Enquanto esperava na fila da farmácia, ouvi você dar o número do seu CPF ao caixa. Pronto: Nota Fiscal Paulista. Ter algo em comum, esse desejo por 30% do ICMS de volta, foi o suficiente para eu me apaixonar. Mas você foi embora com sua caixa de Valium.

Me senti como um contador: seus 11 números para sempre na minha memória e um monte de contas para acertar.

quarta-feira, 9 de junho de 2010

Becel

Comprei dois quilos de explosivos e um bisturi. Você sempre bebeu muita vodca, o que dispensou o anestésico. Enquanto você dormia, totalmente bêbada, fui abrindo seu tórax lentamente com o mesmo cuidado de quem toma uma sopa de ervilhas muito quente e não quer queimar a língua. Que cena linda: dinamite, átrios e ventrículos. Explodi seu coração.

Você nunca precisou dele mesmo.

segunda-feira, 24 de maio de 2010

Paternidade.

Marcella deu um beijo de tchau em seu pai, enquanto se dirigia à porta. Rapidamente ele pegou um papel, anotando algo ali. Entregou a ela e disse para só abrir ao chegar no Carnafacul, a micareta para onde Má ia com mais 5 amigas. Perto do Anhembi, lembrou do bilhete.

Ao abrir, leu: "Mononucleose, Herpes, Citomegalovírus, Sífilis, Hepatites A, B e C, Cárie, Meningite, Gripe e HPV. Cuide-se, meu bebê."

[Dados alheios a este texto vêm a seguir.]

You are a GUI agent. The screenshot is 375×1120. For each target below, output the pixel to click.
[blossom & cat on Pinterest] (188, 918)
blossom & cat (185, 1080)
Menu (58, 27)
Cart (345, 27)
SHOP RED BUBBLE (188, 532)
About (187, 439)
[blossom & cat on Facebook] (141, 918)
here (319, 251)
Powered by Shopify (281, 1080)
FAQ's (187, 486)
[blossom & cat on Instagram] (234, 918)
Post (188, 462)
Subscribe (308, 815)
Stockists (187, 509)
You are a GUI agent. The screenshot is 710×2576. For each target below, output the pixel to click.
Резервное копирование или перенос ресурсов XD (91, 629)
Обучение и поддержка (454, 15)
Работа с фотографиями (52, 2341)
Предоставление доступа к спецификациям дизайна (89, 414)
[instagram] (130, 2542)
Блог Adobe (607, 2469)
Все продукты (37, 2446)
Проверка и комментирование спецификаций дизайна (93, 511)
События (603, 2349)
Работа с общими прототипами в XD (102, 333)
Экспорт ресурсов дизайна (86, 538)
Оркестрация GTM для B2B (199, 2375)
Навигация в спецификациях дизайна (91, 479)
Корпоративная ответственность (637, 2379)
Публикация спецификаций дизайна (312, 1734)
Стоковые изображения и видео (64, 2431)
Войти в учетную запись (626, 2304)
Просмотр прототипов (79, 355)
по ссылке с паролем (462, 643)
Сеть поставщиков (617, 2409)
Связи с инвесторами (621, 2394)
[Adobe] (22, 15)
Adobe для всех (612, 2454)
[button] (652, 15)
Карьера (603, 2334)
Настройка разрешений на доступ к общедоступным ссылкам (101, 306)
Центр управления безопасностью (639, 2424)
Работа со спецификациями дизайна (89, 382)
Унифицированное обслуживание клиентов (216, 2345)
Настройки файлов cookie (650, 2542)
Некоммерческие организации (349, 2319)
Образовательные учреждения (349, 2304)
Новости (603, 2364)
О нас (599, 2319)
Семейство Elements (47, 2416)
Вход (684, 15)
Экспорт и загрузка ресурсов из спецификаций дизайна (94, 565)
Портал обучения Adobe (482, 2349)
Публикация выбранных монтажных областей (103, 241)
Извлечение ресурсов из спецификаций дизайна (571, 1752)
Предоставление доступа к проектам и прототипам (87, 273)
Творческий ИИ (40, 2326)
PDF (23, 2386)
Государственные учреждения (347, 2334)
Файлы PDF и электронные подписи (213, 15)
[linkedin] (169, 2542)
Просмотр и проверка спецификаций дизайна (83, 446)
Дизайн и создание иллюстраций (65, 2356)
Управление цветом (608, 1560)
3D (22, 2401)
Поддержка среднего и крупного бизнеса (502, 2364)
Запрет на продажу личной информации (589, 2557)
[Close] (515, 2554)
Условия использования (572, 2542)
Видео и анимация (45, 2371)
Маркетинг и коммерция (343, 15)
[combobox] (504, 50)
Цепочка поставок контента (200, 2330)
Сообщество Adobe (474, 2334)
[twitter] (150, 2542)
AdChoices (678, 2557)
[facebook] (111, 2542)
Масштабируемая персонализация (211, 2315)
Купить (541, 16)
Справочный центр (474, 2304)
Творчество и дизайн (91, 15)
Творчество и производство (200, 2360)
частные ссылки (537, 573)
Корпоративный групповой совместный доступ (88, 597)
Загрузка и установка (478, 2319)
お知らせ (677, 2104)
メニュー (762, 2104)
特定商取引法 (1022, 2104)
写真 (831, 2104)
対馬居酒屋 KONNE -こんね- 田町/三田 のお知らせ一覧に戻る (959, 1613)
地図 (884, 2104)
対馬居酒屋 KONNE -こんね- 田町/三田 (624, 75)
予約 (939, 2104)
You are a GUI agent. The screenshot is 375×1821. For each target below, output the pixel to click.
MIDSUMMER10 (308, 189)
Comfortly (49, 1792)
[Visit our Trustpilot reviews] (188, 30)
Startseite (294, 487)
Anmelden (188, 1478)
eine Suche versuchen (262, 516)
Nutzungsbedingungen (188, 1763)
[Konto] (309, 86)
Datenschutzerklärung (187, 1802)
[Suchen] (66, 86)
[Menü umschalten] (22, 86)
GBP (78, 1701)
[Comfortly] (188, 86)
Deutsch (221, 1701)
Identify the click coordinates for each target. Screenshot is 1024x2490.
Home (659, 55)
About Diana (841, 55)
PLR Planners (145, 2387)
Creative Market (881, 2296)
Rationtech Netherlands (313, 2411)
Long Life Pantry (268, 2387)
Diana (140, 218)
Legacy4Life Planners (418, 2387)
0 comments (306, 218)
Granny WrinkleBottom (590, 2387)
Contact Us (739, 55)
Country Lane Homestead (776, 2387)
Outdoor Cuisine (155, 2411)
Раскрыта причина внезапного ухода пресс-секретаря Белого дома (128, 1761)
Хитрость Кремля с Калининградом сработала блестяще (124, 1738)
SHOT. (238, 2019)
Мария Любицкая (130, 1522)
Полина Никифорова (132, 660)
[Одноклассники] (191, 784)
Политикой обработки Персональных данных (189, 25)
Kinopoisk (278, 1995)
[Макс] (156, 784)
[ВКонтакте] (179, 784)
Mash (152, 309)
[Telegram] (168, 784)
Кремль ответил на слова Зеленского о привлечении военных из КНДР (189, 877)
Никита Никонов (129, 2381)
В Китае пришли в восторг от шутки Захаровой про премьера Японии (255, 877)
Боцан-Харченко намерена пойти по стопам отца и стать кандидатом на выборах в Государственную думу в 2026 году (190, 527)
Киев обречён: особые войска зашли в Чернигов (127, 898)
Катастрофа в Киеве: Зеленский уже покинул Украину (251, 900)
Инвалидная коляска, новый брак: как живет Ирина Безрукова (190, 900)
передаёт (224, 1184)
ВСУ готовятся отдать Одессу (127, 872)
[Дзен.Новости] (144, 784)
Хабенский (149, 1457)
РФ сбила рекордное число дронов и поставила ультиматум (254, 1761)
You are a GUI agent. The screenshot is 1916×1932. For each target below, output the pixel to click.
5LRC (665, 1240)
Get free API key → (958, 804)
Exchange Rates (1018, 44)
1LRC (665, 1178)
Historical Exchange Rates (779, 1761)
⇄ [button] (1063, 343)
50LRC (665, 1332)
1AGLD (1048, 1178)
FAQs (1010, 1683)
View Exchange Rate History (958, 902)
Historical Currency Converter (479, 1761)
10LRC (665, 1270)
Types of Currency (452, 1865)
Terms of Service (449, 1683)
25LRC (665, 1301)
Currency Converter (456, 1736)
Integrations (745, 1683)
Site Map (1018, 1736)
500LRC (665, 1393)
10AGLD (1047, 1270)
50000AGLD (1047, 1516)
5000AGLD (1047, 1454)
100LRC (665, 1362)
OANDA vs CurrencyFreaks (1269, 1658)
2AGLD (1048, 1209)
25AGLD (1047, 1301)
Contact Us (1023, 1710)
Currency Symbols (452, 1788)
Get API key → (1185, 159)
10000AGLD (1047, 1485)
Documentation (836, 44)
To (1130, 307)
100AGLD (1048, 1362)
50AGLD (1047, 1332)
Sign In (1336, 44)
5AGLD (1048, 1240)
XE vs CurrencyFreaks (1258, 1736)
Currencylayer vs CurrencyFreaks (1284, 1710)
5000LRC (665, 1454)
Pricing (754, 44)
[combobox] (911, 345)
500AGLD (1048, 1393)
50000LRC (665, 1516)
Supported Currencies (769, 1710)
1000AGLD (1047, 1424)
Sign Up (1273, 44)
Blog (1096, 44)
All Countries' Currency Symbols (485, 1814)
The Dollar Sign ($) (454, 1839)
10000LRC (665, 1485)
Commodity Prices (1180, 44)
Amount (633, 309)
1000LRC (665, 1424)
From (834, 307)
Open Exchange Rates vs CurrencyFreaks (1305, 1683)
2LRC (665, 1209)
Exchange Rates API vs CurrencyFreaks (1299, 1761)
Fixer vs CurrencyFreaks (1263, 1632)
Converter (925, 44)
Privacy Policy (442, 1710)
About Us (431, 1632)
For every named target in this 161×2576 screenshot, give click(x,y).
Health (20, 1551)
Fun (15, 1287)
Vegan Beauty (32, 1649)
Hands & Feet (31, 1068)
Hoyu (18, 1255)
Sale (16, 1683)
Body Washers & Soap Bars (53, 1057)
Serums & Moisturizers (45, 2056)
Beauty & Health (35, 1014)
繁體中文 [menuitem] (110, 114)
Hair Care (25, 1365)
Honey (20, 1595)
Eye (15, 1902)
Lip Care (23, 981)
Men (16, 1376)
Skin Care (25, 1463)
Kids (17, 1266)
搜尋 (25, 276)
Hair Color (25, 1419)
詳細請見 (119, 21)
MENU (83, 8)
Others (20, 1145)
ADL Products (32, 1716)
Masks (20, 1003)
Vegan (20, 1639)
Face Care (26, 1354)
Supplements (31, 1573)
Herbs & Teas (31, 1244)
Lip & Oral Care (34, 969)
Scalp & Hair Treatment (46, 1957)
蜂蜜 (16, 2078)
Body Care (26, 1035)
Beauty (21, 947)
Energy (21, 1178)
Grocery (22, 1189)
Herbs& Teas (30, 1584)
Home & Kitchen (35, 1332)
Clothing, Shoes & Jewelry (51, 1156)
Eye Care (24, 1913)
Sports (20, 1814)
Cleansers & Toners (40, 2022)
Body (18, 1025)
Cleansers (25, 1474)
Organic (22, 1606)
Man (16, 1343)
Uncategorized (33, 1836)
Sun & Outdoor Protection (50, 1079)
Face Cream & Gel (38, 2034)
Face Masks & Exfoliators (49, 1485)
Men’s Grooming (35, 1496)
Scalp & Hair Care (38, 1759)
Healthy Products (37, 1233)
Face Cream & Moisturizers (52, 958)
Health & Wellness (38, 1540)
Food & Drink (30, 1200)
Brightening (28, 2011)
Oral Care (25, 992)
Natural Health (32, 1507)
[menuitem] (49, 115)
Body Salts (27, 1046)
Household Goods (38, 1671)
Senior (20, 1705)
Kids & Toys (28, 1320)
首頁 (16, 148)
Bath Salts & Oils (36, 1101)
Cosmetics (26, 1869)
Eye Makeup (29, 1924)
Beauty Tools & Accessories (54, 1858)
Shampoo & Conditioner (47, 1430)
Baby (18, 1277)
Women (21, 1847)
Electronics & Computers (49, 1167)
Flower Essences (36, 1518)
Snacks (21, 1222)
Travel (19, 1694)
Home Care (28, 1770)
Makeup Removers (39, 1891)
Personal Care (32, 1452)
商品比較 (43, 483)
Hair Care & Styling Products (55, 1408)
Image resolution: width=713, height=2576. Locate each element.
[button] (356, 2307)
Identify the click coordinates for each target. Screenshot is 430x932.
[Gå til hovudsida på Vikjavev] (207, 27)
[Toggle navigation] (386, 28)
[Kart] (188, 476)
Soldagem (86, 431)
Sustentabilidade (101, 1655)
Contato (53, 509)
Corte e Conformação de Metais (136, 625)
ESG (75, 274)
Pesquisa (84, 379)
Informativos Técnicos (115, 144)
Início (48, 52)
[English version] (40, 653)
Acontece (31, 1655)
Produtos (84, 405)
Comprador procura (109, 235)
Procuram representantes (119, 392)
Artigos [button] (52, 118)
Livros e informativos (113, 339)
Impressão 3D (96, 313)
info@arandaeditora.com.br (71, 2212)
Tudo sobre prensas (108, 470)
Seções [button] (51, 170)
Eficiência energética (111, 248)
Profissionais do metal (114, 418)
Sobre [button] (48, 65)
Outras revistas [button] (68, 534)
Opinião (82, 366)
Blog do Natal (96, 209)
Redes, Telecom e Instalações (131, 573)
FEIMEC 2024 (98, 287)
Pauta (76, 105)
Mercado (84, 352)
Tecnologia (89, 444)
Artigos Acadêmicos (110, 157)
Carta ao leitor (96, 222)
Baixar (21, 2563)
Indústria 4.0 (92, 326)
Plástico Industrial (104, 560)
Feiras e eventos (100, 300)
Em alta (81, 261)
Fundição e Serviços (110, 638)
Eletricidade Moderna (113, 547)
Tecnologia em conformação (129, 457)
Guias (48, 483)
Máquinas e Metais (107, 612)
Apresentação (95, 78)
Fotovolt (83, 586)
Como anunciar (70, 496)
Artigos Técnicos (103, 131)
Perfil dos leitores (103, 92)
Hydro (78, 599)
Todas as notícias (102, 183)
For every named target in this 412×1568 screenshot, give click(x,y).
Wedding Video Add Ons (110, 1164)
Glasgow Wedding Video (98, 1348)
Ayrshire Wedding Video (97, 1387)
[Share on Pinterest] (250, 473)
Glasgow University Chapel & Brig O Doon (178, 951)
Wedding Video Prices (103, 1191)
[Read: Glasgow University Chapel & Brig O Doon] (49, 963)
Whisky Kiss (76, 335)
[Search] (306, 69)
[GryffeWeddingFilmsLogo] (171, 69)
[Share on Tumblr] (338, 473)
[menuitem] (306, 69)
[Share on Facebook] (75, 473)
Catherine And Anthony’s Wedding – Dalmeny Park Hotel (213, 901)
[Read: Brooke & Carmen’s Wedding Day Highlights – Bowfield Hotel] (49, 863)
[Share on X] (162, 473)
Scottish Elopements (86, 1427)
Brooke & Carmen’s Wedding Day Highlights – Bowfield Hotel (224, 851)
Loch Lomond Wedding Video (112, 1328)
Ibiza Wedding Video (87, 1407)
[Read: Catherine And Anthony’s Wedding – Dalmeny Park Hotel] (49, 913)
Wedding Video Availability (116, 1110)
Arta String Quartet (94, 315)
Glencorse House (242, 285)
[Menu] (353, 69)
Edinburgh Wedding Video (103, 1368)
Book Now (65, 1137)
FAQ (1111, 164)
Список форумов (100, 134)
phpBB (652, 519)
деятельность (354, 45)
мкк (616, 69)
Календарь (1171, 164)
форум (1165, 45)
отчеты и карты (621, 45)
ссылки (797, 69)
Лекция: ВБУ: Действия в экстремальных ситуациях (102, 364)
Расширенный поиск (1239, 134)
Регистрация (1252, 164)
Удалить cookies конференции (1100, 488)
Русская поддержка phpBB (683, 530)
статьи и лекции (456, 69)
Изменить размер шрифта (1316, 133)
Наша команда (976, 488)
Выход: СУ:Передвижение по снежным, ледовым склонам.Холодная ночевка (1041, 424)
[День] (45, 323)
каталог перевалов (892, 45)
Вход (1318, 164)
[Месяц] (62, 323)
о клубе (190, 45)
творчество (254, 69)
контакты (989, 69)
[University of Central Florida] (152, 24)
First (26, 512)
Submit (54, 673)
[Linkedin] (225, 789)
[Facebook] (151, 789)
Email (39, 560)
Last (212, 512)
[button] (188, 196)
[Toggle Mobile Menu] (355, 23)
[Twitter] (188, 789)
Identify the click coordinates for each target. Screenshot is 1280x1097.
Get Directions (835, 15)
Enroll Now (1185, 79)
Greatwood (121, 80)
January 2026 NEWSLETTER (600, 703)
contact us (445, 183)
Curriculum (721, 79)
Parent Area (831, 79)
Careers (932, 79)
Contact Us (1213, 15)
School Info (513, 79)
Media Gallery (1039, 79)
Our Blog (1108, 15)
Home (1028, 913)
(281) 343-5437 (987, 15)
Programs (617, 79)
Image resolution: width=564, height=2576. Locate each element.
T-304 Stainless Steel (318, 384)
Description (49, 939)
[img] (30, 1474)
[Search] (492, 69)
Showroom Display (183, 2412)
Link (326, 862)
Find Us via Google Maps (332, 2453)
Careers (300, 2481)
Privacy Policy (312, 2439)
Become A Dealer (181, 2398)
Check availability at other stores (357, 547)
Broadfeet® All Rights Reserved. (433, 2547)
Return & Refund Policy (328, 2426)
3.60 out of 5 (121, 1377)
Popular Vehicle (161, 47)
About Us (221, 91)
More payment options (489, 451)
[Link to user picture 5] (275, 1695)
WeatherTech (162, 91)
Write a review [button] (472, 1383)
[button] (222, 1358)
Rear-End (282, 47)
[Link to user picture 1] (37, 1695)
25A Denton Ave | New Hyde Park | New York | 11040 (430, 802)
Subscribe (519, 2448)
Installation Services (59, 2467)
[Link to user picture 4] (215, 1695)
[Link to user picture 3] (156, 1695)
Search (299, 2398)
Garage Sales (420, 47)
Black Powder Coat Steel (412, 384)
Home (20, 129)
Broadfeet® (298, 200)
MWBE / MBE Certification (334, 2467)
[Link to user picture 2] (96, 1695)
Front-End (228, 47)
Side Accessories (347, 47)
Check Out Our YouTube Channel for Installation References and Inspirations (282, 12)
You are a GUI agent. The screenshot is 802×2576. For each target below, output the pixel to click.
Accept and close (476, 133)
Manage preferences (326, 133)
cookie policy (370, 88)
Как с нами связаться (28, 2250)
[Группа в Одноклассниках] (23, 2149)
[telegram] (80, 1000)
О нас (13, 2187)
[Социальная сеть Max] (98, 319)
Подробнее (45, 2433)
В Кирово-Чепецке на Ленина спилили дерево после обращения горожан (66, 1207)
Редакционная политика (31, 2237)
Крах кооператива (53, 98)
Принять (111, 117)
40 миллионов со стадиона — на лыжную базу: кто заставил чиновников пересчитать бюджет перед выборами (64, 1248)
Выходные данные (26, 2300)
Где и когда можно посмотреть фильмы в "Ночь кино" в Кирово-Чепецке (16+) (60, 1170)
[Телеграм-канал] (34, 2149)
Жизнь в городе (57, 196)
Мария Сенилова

domingo, 9 de maio de 2010

Bivolt

Era a nossa lua-de-mel nos alpes austríacos.
Tínhamos um acordo: apenas uma e não dezenove vezes como faria um casal comum, desesperado e, provavelmente, evangélico. Duração? Três horas e meia sem tirar. "Danadinho esse Cymbalta... Delícia de efeito colateral, amor!"

De repente, sistema de calefação pifou. O cigarro tinha sido outro acordo, então faltava isqueiro para acender a lareira.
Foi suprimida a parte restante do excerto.